• _Prompt_:
Restate word for word only the lines running from the one with "Where should I click to: Open" to the end of the data, both ends included. Omit any pictures.

• _Record set_:
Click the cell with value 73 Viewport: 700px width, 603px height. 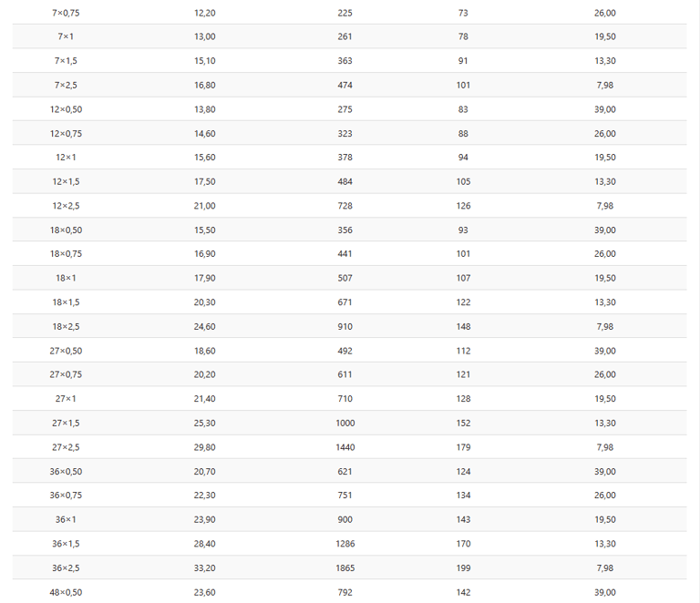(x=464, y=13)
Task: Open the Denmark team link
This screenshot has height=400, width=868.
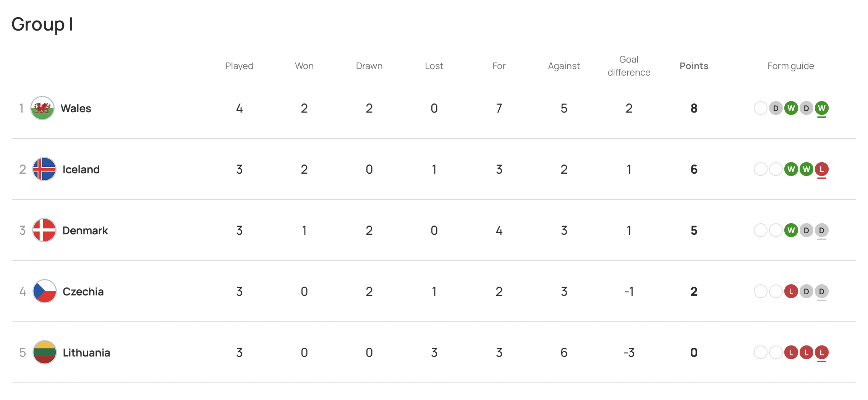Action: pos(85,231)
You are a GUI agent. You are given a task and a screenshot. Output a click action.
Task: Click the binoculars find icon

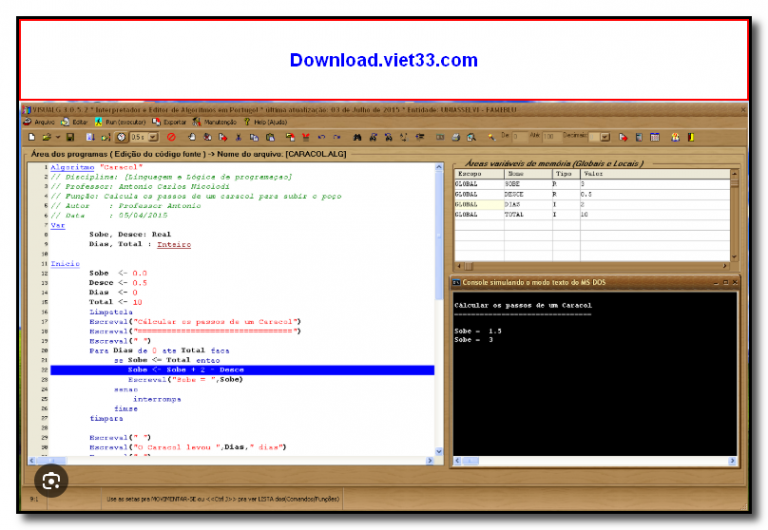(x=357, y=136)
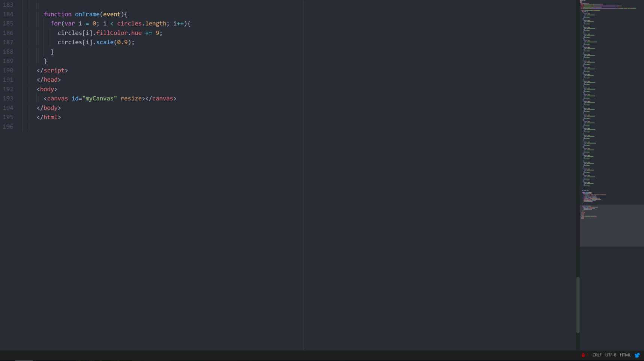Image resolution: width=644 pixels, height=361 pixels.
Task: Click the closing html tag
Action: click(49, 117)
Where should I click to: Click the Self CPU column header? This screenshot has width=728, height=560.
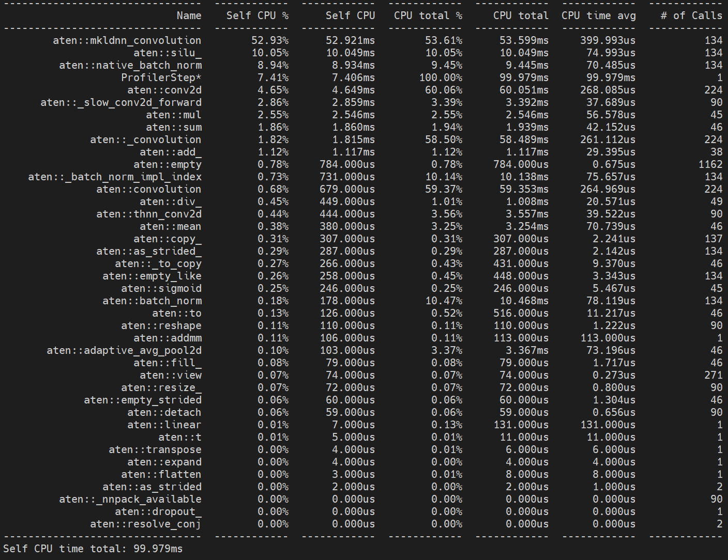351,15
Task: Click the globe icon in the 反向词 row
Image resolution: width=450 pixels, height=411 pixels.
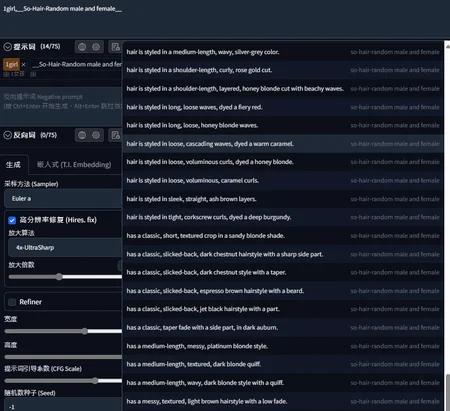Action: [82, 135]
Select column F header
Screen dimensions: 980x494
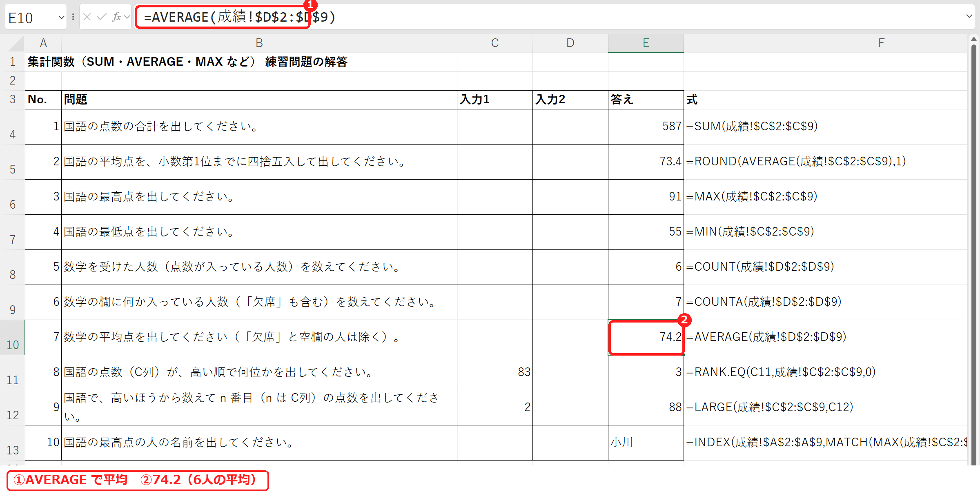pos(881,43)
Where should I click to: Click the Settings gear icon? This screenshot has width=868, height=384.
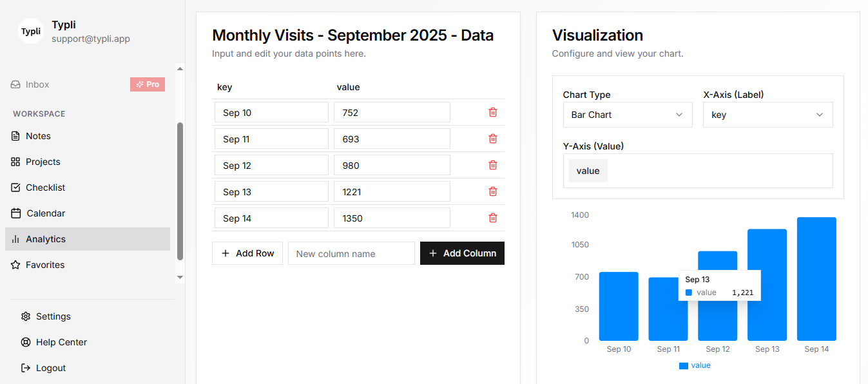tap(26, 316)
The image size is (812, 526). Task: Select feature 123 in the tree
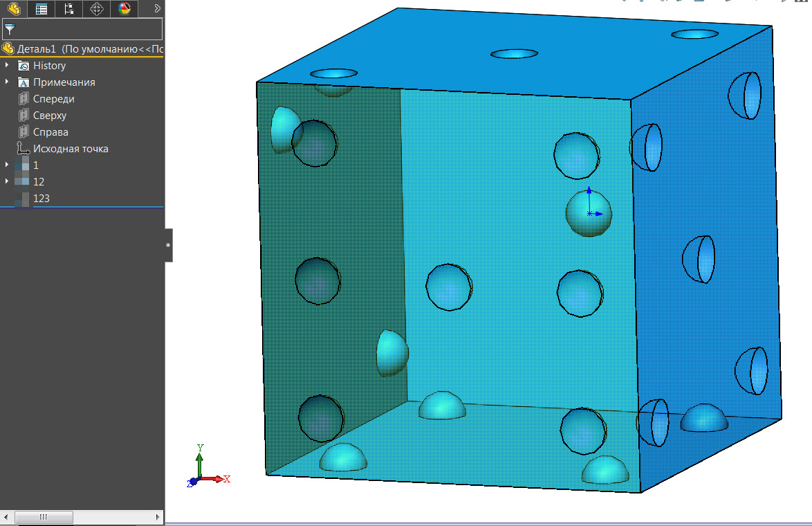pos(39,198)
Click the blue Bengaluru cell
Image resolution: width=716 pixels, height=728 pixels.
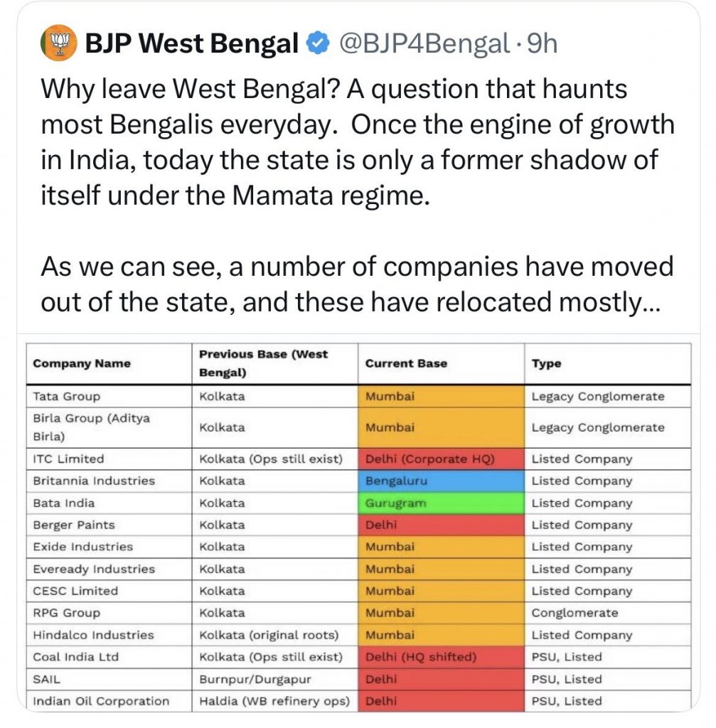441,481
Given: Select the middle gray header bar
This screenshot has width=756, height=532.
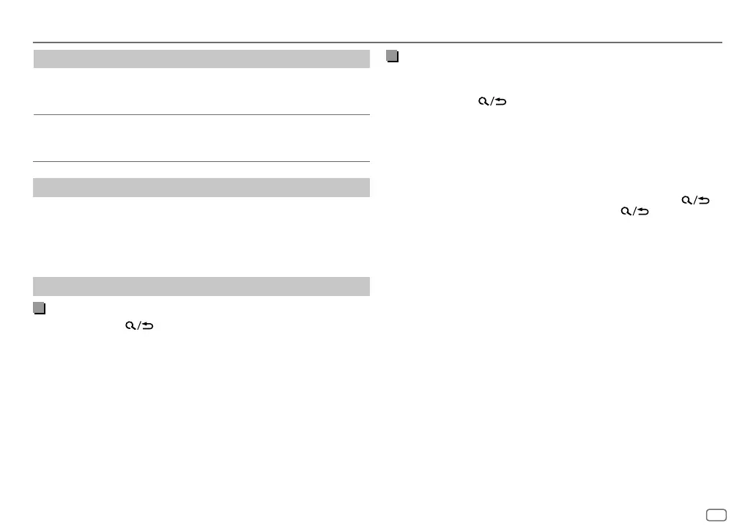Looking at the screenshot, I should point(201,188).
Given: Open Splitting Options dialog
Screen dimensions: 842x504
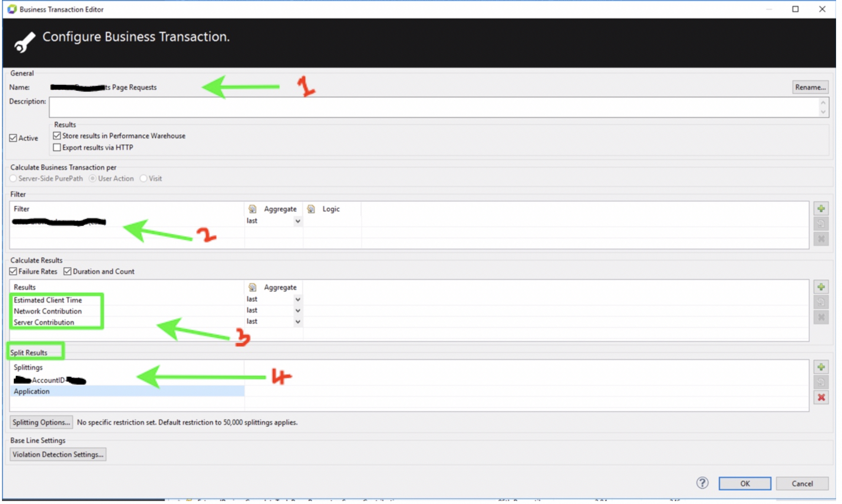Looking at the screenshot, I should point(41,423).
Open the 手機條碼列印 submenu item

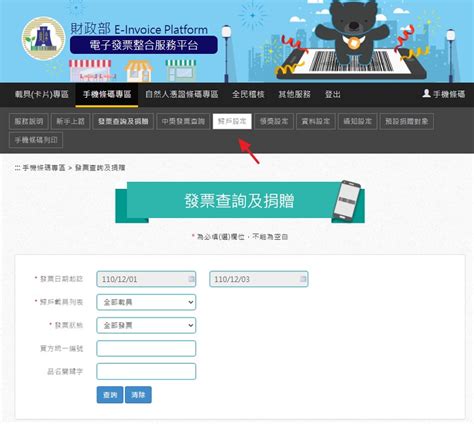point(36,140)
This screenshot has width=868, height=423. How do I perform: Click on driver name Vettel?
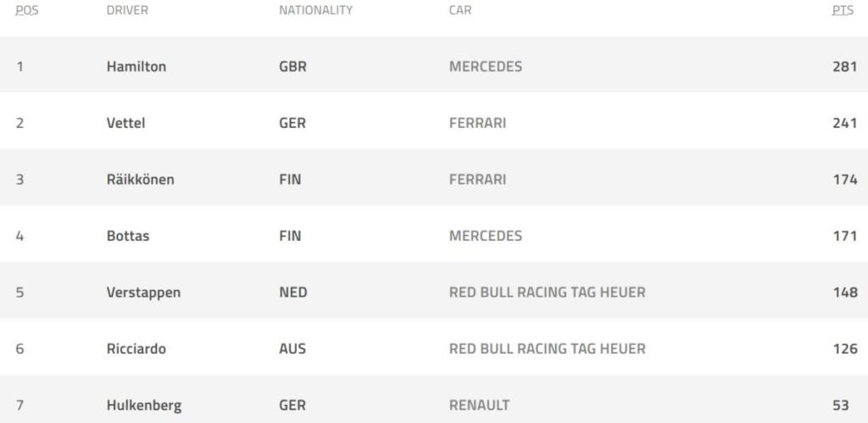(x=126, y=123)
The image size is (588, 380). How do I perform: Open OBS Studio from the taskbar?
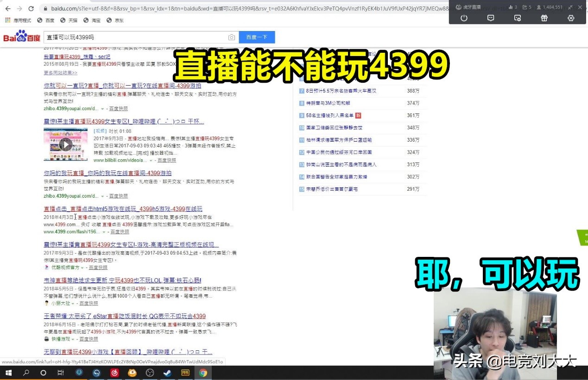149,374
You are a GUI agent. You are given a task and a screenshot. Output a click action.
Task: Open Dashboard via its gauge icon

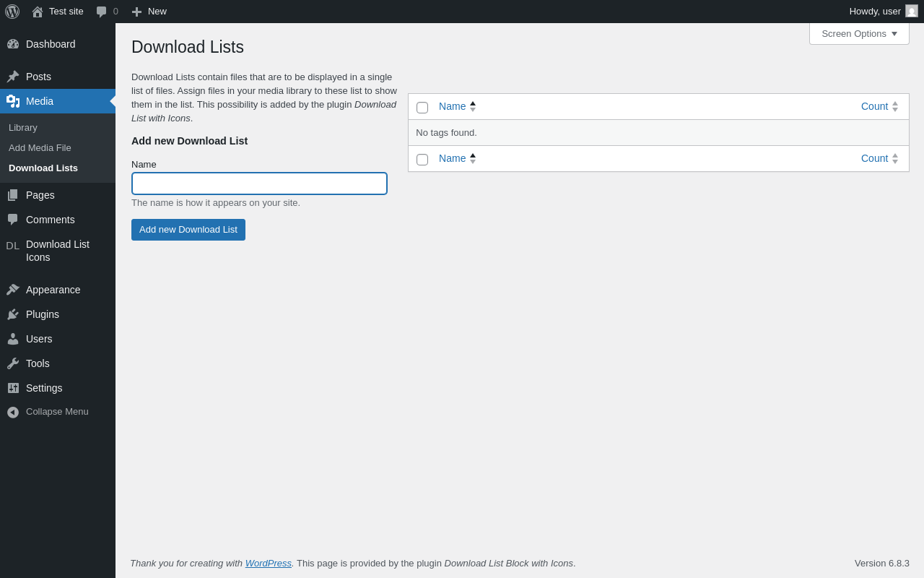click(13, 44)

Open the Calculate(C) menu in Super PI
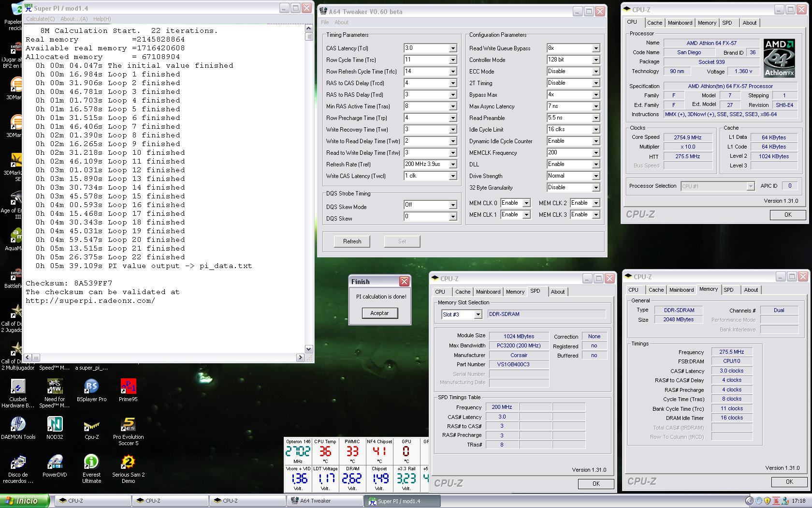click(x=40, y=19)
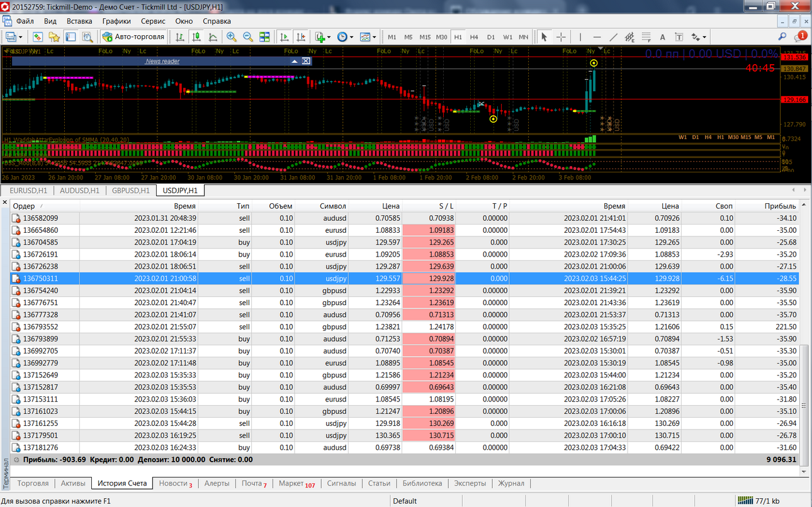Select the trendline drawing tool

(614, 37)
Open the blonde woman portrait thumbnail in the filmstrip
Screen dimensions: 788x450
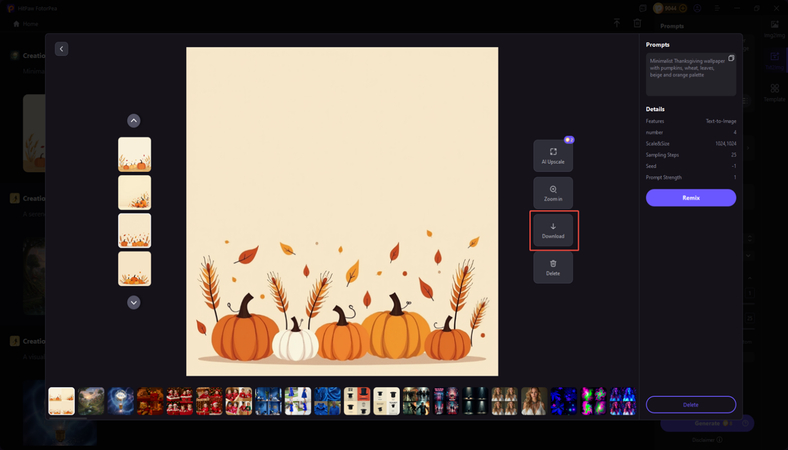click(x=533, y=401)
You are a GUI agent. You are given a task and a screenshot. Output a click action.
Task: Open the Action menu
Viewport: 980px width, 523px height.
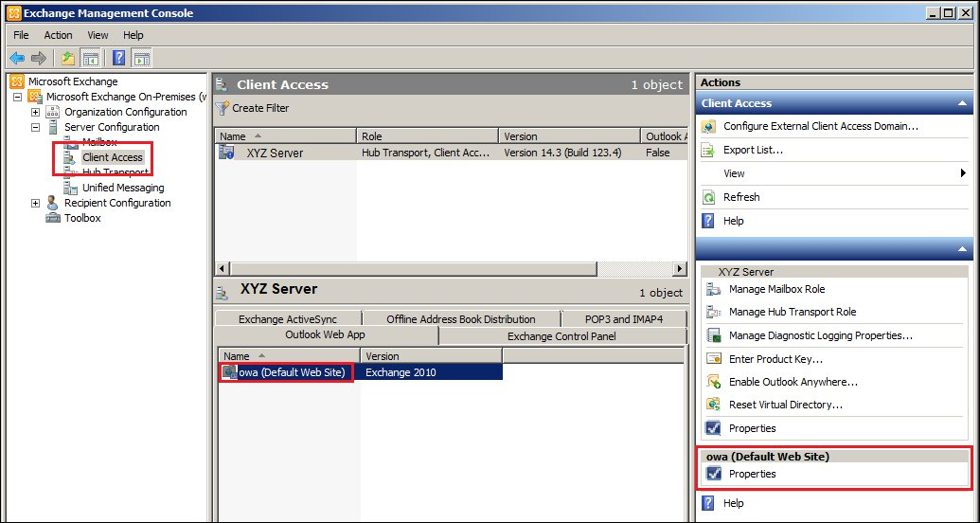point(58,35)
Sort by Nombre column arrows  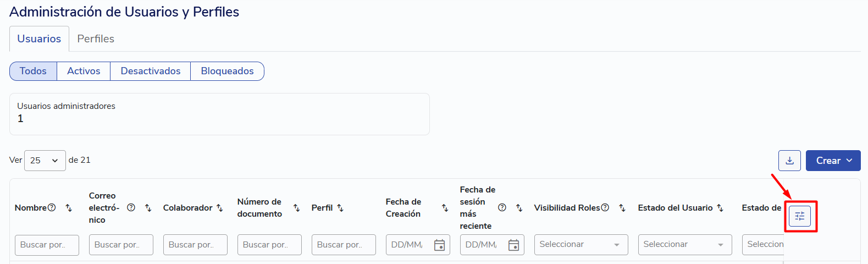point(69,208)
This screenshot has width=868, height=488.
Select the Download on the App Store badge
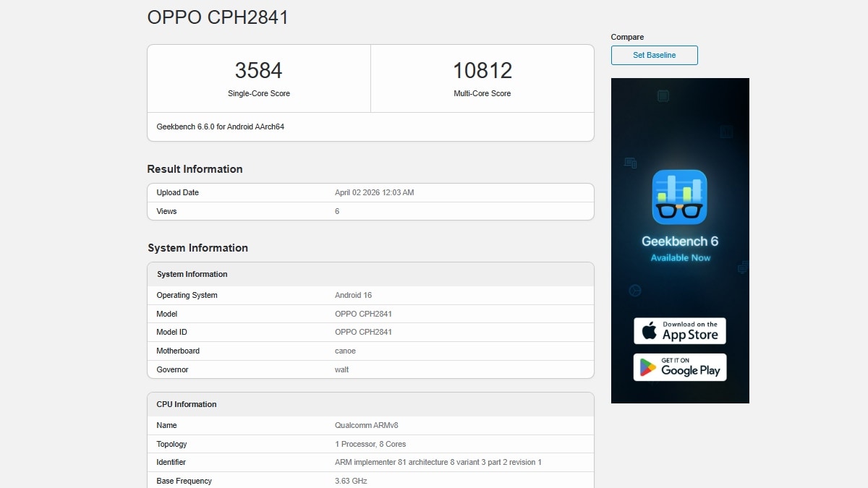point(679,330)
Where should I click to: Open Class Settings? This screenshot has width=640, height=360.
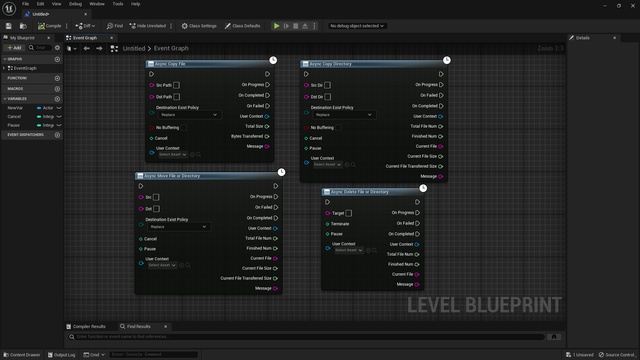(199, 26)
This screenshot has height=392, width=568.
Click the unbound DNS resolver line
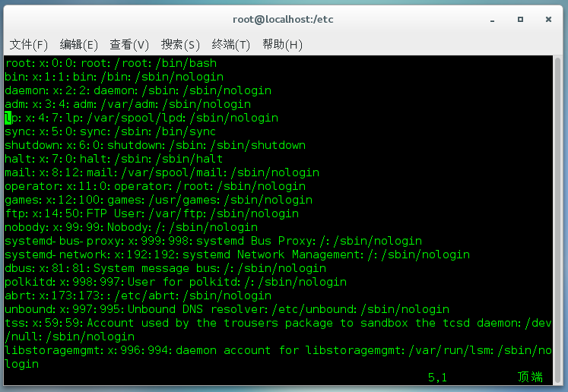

• _Worked solution_:
Where should I click to: Open Class Settings? This screenshot has width=640, height=360.
(199, 26)
This screenshot has height=392, width=568.
Click the unbound DNS resolver line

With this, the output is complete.